Y ayer la ha pasado al cambio de la manera más rotunda
en el coso bilbaíno para reivindicarse como torero y, de paso, reivindicar el
toreo.
Habría que precisar, pues el toreo contiene una vasta constelación de
tauromaquias.
Tauromaquias muy distintas, incluso dentro de un mismo torero.

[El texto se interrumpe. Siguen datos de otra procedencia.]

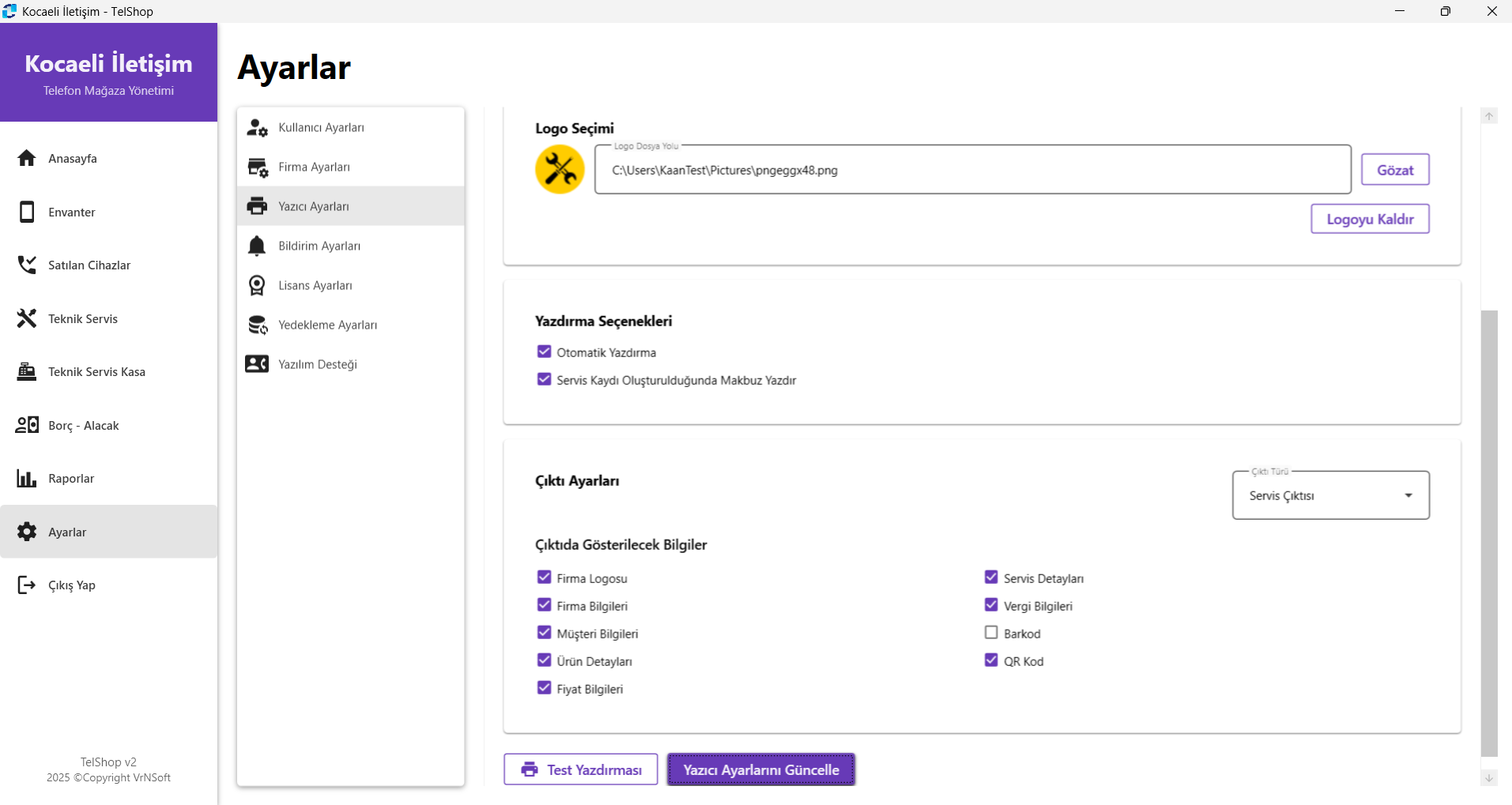
Task: Click the Yedekleme Ayarları database icon
Action: click(257, 325)
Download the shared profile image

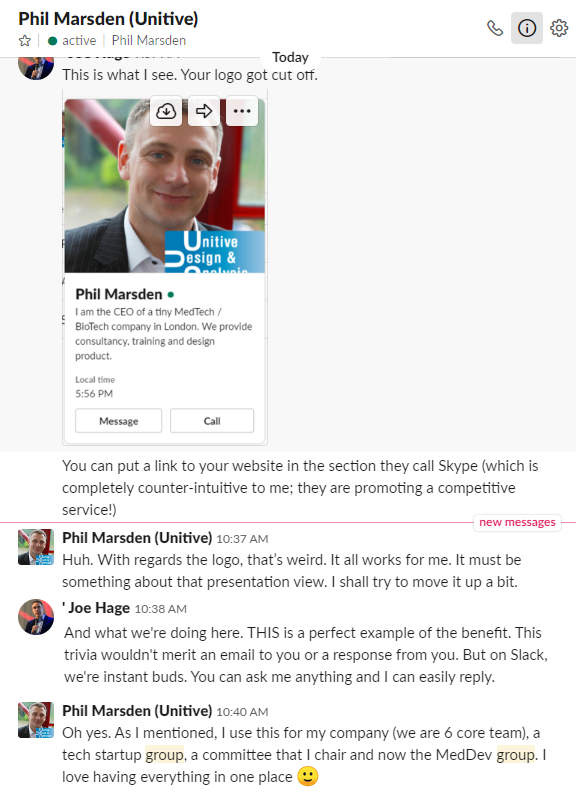[166, 111]
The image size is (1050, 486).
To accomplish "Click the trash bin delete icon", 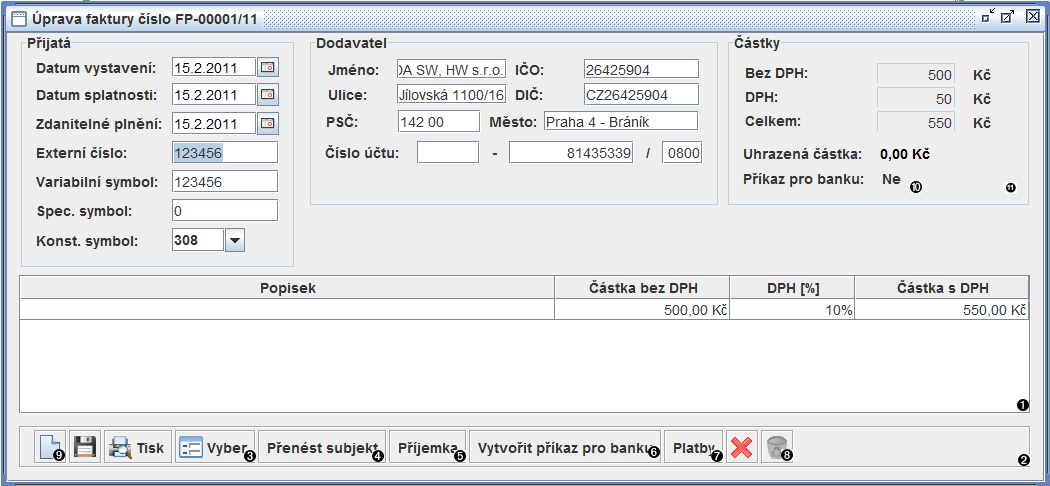I will coord(775,447).
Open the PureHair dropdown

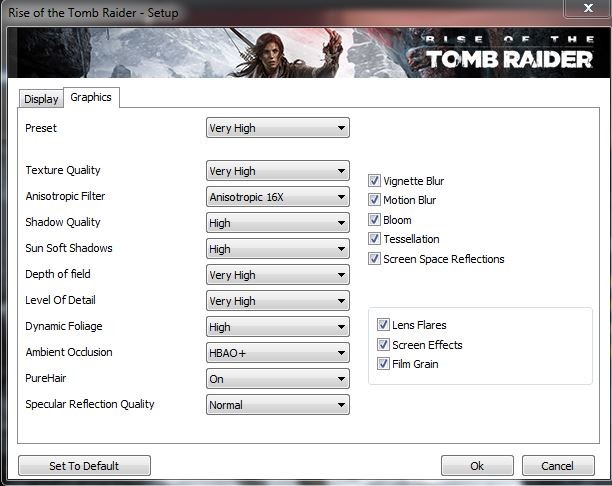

Por ejemplo, el propio Ureña, que, a veces, se arrebata, abre mucho el compás,
gesticula y se pone grandilocuente, como le ocurrió en Madrid, y otras, como
firmó en Bilbao, se deja conducir por la senda de la sobriedad, verticaliza más
su toreo, lo reposa, lo templa, lo degusta con más armónica elegancia, para que
gane en empaque, hondura y autenticidad.
La versión de Madrid podría ser la de
un toreo gritado frisando el patetismo; la de Bilbao, la de un toreo recitado,
grave, pausado, al que le sobran gritos y alardes, porque toda su inmensa
verdad se halla contenida en la esencia de sus formas. Esta de Bilbao es el
exponente del mejor Ureña y este Ureña el exponente del mejor toreo.
Un
toreo que en ambas versiones presenta como denominador común la verdad de sus
zapatillas quietas, del pasarse los toros muy cerca por traerlos embebidos con
la panza de la muleta y no con el pico, del ligar los muletazos en un palmo de
terreno a base de tirar del toro hasta llevarlo al punto donde el alargamiento
del viaje admite concatenar los pases con total economía de movimientos.
Un
toreo que se ensimisma en su quehacer, ajeno al público y demás circunstancias
externas a lo que es en sí el arte de la lidia.
Con esto último el torero
engrandece su dimensión y se sitúa en las cotas de los seres extraordinarios,
de esos que abren la puerta de la magia sin siquiera pretenderlo, porque nada
más que torean para ellos, para sentirse, para pulsar con sus muñecas todo los
sentimientos que tiritan en el fondo de su alma y transformarlos en arte del
mismo modo que el cantaor convierte en cante todas sus penas y fatigas.
Qué
opuesto todo esto al proceder de un torero que la tarde anterior, después de
dejarse ir enterito un gran toro porque su tan cacareada maestría se vio
superada por la casta del burel y aburrir con el otro hasta las ovejas
pasándose del habitual largometraje de sus faenas; faena en la que hasta se
dirigió al público pidiendo las palmas que su toreo era incapaz de generar,
tuvo la desvergüenza de decir posteriormente por el micro que su tarde podría
haber sido de dos o tres orejas.
Eso es engañar al público, mientras que lo de Ureña es conducirlo por la
senda de la autenticidad. Nadie además de él, sabrá la cantidad de afrentas,
cuitas, pesadumbres, dificultades y esfuerzos que conformarían el espíritu de
cada uno de sus lances y muletazos. Pero en la música insonora que compuso ayer
Ureña sobre la ferruginosa arena bilbaína flotaba una clamorosa reivindicación
de justicia; una demanda insoslayable que rubricó por dos veces poniendo su
vida en la punta del estoque para irse a por el triunfo volcándola en los
morrillos de sus toros.
La
feria de Bilbao 2019 ya tiene nombre propio.
Y Ureña, el indiscutible
triunfador, el honor de haber escrito con sus telas otra página inmortal para
la historia del toreo.
Había muchos arañazos de vida tras la reivindicación que
el diestro murciano hizo de sí mismo ayer en Bilbao; una reivindicación que,
además de al torero, reivindicaba al propio toreo. A ese, al verdadero, al
legítimo, al que hunde sus raíces en la inmortalidad.